また、「21世紀構想懇談会」報告書には言及されていませんが、日本は1922年のワシントン会議において、アメリカから日英同盟の破棄を迫られました。当時の駐米大使でこの外交交渉の全権を担った幣原喜重郎は、日英同盟に代えて日米英仏による四カ国条約を締結しました。これは、日英の集団的自衛体制から、日英米仏による集団安全保障体制へと切り替わったことを意味しました。

しかし、その後、この四カ国による集団安全保障体制は、太平洋方面(中国を含む)においてほとんど機能せず、そのため、英国の後ろ盾を失った日本は、満州における権益をめぐって中国と激しく対立するようになりました。ここから、日本の「外交的、経済的な行き詰まりを、力の行使によって解決しよう」とする動きが軍に生まれました。それが、関東軍の一部将校によるクーデター的性格を持つ満州事変に発展したのです。

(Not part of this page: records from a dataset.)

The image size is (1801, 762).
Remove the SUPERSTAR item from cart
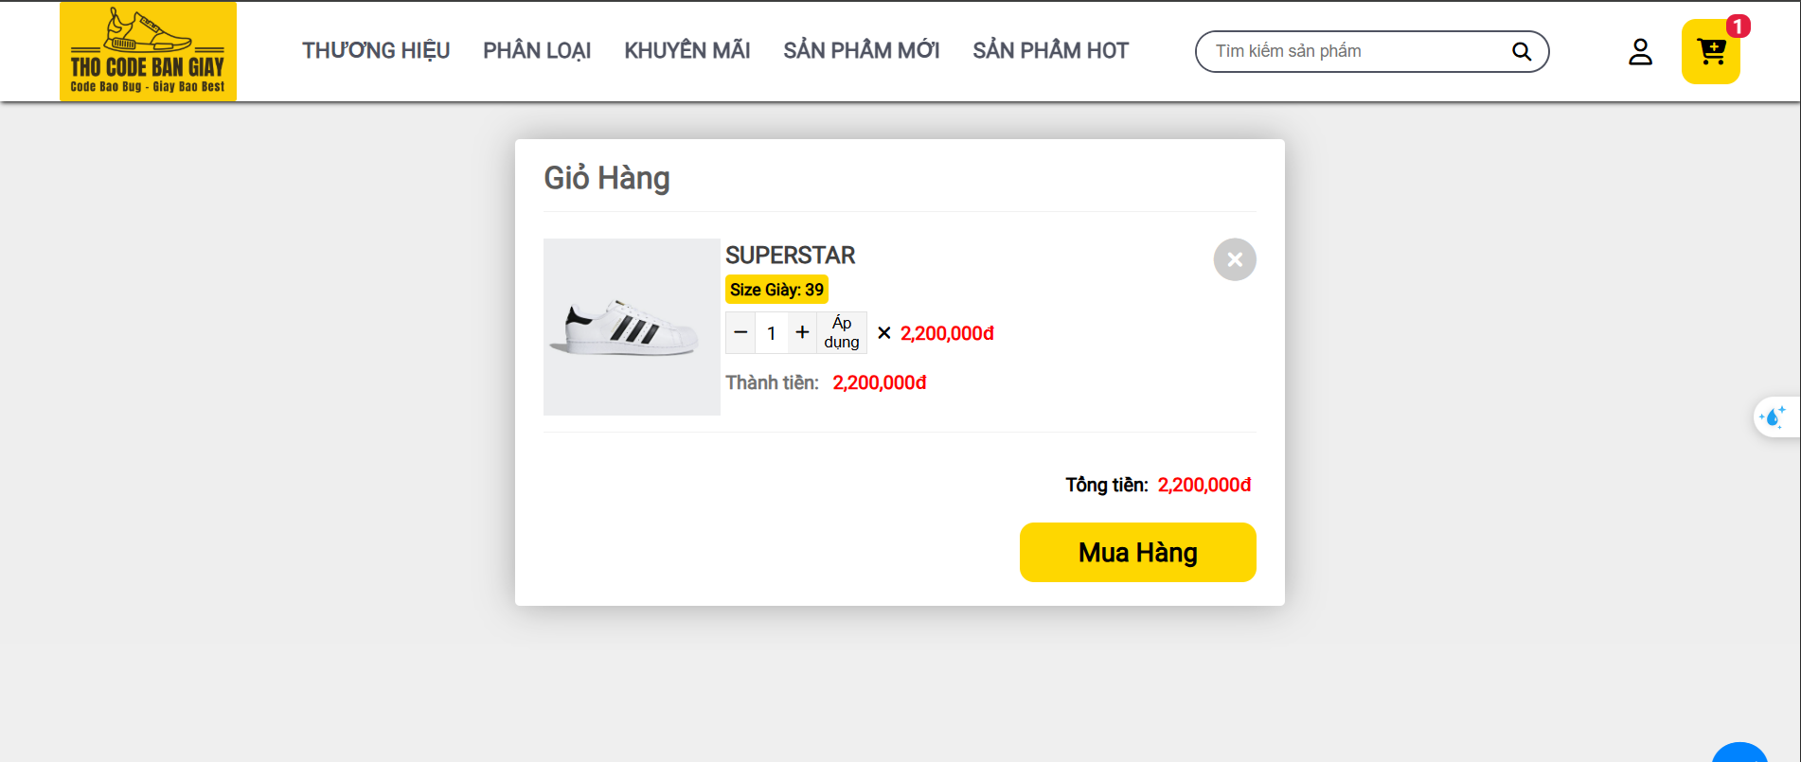pos(1235,259)
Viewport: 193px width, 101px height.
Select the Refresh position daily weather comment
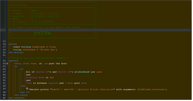39,58
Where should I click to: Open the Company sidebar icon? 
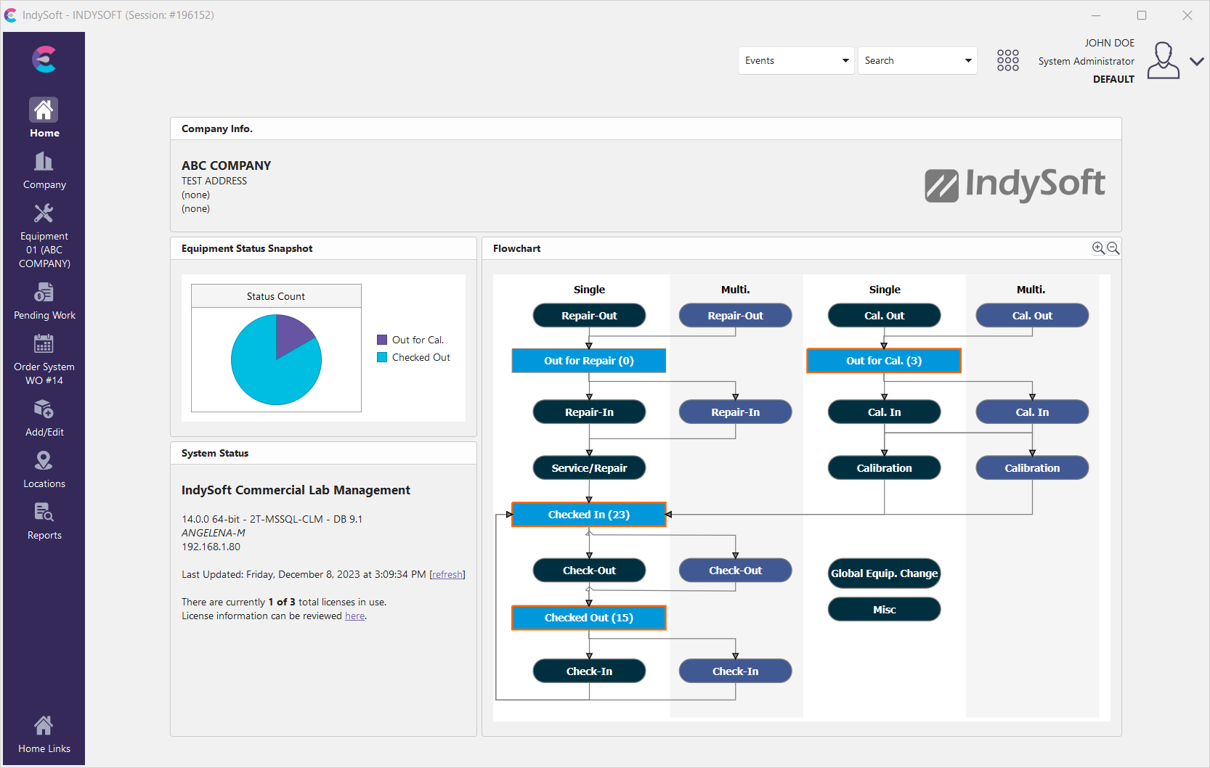[44, 163]
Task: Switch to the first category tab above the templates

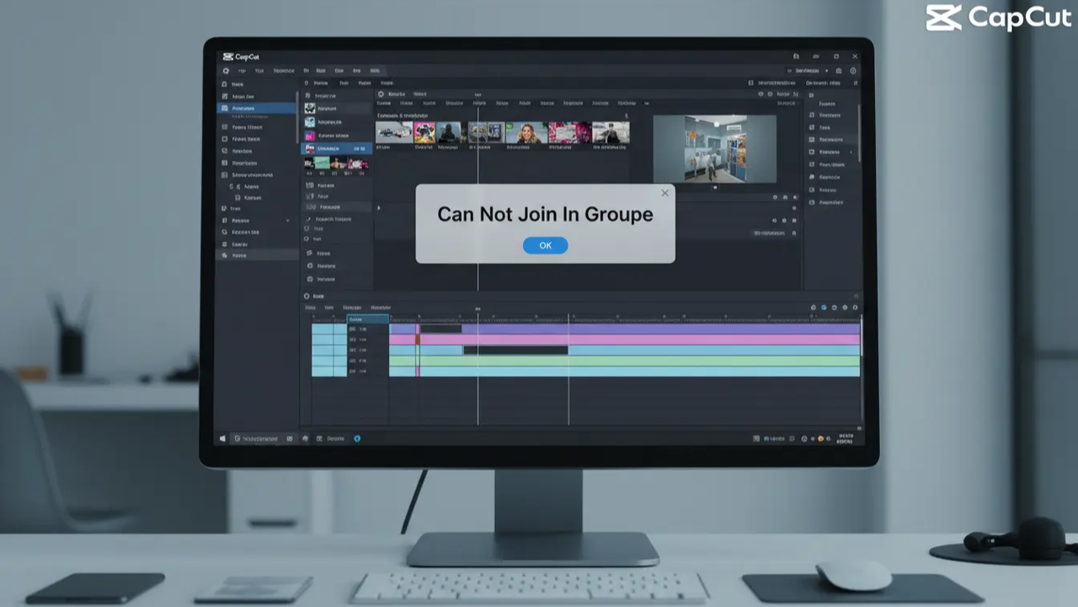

また、これら青年将校の暴走の原因として、ワシントン軍縮会議後断行された海軍軍縮や陸軍軍縮の影響を見逃すことはできません。こうした思い切った軍縮が、軍人の早期退職を含む処遇の低下や威信の低下をもたらし、社会的な軽視や揶揄さえも生むようになりました。これが当時のエリート青年将校の心に”10年の臥薪嘗胆”という言葉を芽生えさせ、これが昭和の青年将校を暴走させる一つの心理的要因となったのです。

残念ながら、当時の政治はこうした問題に適切に対応できませんでした。また、統帥権を盾に取って暴走する軍に対して、明治憲法に基づく「国内の政治システムは、その歯止め」たり得ませんでした。こうして「日本は、世界の大勢を見失」い、満州事変、そして国際連盟からの脱退を経て、「新しい国際秩序」への「挑戦者」となり、日中戦争、対英米戦争に突入し、国を滅ぼすことになったのです。

談話では、このように、日本の明治維新以降昭和の敗戦に至るまでの歴史を簡潔に述べた上で、日本が、国際紛争(=満州問題)を武力で解決しようとしたことが、日本が国策を誤った最大原因だったとしました。この間、国内外におびただしい犠牲を生んだことに対し、「深く頭を垂れ、痛惜の念を表すとともに、永劫の、哀悼の誠を捧げます」と、謝罪と哀悼の言葉を述べています。

これに対して、安倍首相自身の反省の言葉がないとか、間接的な反省に止まっている、などの批判がなされていますが、内閣が国を代表して反省するのですから、安倍首相個人の反省ではなく、次のように「我が国」が主語であっていいと私は思います。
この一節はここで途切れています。